The action is before the Court at this time on a motion for summary judgment and a counter-motion for summary judgment, filed by the defendant and plaintiff, respectively, under Rules 56(b) and 56(a) of the Federal Rules of Civil Procedure, 28 U.S.C.A. The motions are based upon the record thus far made, which includes the pleadings, stipulation, exhibits, and affidavits.

Earlier Proceeding

The action was heretofore before the Court on a motion for judgment on the pleadings filed by the defendant under Rule 12(c) of the Federal Rules of Civil Procedure, 28 U.S.C.A. We then treated the motion as one to dismiss the complaint. The defendant argued in support of the motion that the action was barred by Section 2A:14-1 of the New Jersey Revised Statutes, N.J.S.A. 2A:14-1, which prescribes a six year period of limitation.

The plaintiff and the defendant at that time agreed that in the absence of a federal statute of limitation the local statute of limitation was applicable. It should be noted that the present action was commenced on September 28, 1955, before the effective date of Section 4B of the Clayton Act, 15 U.S.C.A. § 15b. The parties were also in agreement as to the applicability of Section 2A:14-1 of the New Jersey Revised Statutes, supra.

The opinion of the Court was filed on July 15, 1957. The question as to when the statute of limitation commenced to run was therein decided and we held that the "statute of limitations runs from the commission of the last overt act alleged to have caused damage" and not from the time of the consequent injury. Farbenfabriken Bayer, A. G. v. Sterling Drug, supra, 153 F.Supp. 592-594, inclusive. We adhere to this view for the reasons stated in the opinion.

We held further that the provisions of Section 2A:14-1, supra, were applicable and that thereunder the claim for treble damages was barred by the six year period of limitation therein prescribed. It has since been decided by the United States Court of Appeals for this Circuit that the provisions of the said section are not applicable. Gordon v. Loew's Incorporated, 247 F.2d 451.
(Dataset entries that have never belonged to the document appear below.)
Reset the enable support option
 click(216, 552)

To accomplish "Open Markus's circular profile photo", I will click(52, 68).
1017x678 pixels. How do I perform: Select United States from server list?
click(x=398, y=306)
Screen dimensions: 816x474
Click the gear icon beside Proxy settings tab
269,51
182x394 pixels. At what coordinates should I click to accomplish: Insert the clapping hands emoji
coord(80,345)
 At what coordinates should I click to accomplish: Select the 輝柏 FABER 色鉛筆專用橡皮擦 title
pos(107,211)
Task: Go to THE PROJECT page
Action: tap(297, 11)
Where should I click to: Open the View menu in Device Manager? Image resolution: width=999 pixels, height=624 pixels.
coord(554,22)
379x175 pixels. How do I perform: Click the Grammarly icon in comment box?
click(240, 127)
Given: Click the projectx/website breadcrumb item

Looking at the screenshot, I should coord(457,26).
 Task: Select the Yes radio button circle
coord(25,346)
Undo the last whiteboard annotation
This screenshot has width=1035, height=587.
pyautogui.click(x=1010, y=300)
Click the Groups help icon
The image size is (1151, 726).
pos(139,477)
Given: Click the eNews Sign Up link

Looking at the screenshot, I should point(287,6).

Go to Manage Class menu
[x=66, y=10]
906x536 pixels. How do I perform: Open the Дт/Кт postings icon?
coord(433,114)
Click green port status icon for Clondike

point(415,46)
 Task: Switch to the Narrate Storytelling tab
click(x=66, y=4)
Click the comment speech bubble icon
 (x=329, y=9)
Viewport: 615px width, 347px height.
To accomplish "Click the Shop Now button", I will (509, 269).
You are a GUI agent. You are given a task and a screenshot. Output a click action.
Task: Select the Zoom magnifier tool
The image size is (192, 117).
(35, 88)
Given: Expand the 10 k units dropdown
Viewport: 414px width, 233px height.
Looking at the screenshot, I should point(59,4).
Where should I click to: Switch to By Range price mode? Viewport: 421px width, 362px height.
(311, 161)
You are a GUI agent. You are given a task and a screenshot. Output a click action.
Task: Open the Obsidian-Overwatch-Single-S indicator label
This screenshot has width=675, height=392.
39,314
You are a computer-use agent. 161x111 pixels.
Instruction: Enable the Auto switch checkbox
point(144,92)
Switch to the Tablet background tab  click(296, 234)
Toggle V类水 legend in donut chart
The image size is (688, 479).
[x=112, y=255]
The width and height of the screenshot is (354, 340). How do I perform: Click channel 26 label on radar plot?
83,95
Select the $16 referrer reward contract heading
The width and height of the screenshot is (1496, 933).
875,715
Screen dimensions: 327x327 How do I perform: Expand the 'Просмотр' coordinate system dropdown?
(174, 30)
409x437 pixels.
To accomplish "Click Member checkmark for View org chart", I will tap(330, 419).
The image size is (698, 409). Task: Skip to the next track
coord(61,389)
The precise question as to which of two local statutes was applicable was carefully considered in the case of Gordon v. Loew's, Incorporated, supra. It was therein decided that Section 2A:14-1 was not applicable to an action for treble damages under Section 4 of the Clayton Act, supra. It was held that such an action is essentially one for a penalty within the meaning of Section 2A:14-10 of the New Jersey Revised Statutes, N.J.S.A. 2A:14-10, and is barred by the two year period of limitation therein prescribed. The rule of the cited case has been followed in two later cases, to wit, Carlton Lamp Corporation v. General Electric Company, 3 Cir., 254 F.2d 815; Dean Oil Company v. American Oil Company, 254 F.2d 816, 3 Cir., certiorari denied 358 U.S. 835, 79 S.Ct. 58, 3 L.Ed.2d 72.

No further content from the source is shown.